Blinded by the Sun takes off from a case of scientific fraud and the play is not above a little trickery itself in that, for much of the first half of Ron Daniels' absorbing production, you are led to believe that this deception will be the central focus of the work. In fact, it's what the response to the fraud reveals that is the real heart of the piece.

Christopher (Duncan Bell), the scientist who fakes a breakthrough sun- battery for creating entirely pollution-free energy, is an enigmatic blank and of much less thematic importance than Douglas Hodge's Al, a blokey 40-something-cum-overgrown-adolescent who has been made head of department not because of his so-so talent but because of his management skills.

Exposing Christopher is both the "making" of Al and, by an ironic route, the un-making of the department. Metamorphosing into a celebrity author of pop bestsellers that capitalise on the exposure by fomenting a suspicion of experts, Al also gets elected onto the key committee that grades scientific departments. This is bad news for Frances de la Tour's dryly-amused, wistful, high-minded Elinor, a scientist at work on some profound project that can't show short-term results.

Al, her former pupil, hero-worships her, until, that is, he asks her advice about exposing the fraud, and she disappoints him by telling him to do nothing. She already suspects that Al will become a department-cutter and so gambles on the hope that Christopher, stalling for time with the fake sun-battery, is on the brink of a genuine find. This would bring in millions and save her own research facilities. However, her lapse ends up producing directly the opposite result.

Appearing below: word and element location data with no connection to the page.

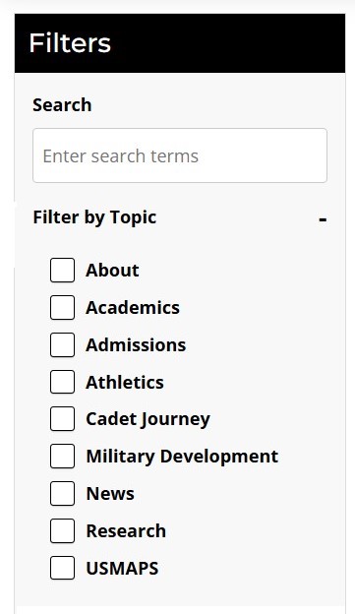Click the Research label text
This screenshot has width=355, height=614.
pyautogui.click(x=126, y=531)
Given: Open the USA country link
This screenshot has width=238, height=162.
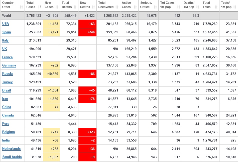Looking at the screenshot, I should tap(6, 24).
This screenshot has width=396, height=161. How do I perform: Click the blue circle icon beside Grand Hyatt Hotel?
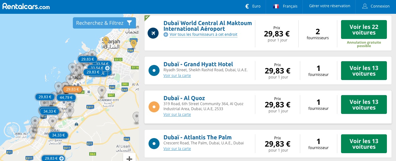154,71
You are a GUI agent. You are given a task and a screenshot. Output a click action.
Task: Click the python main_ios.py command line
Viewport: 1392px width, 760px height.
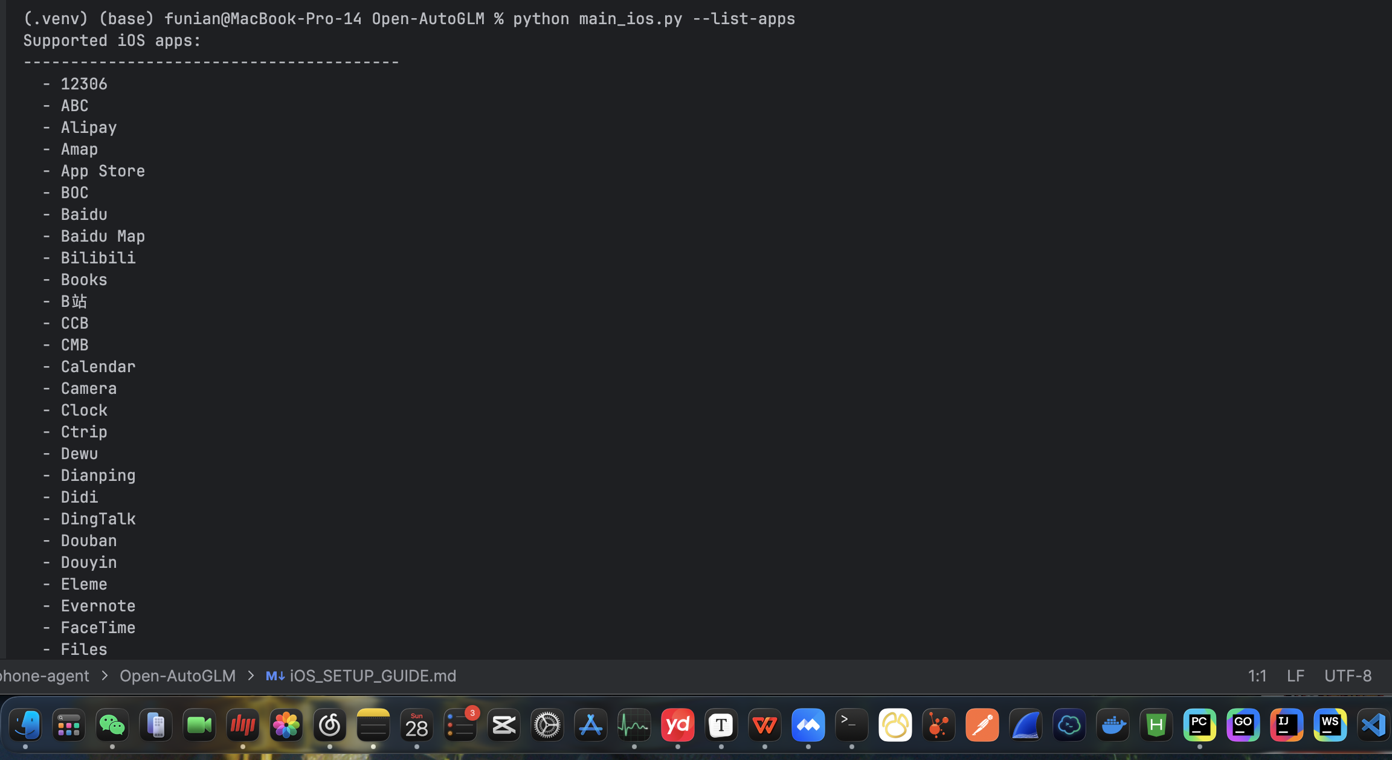click(x=654, y=19)
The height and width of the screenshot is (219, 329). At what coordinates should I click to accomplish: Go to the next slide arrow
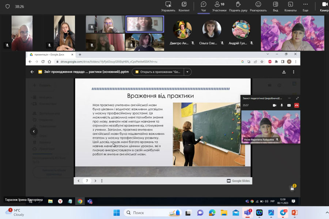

It all makes for a thought-provoking evening but not one without niggles and irritations. Al's precise level of scientific cleverness seems to suffer convenient fluctuations for the sake of the plot. There's a perfectly dreadful character, a nubile history researcher who becomes a PR hack, who is there for no better reason than to have things explained to her in layman's terms and make your average cardboard cut-out look rounded. And, as a narrative device, Al's bizarre habit of keeping mementoes of all his experiences in polythene bags, which he fishes out of lockers to show us, makes him look less like a scientist than a frustrated modern artist with an eye on the Turner Prize.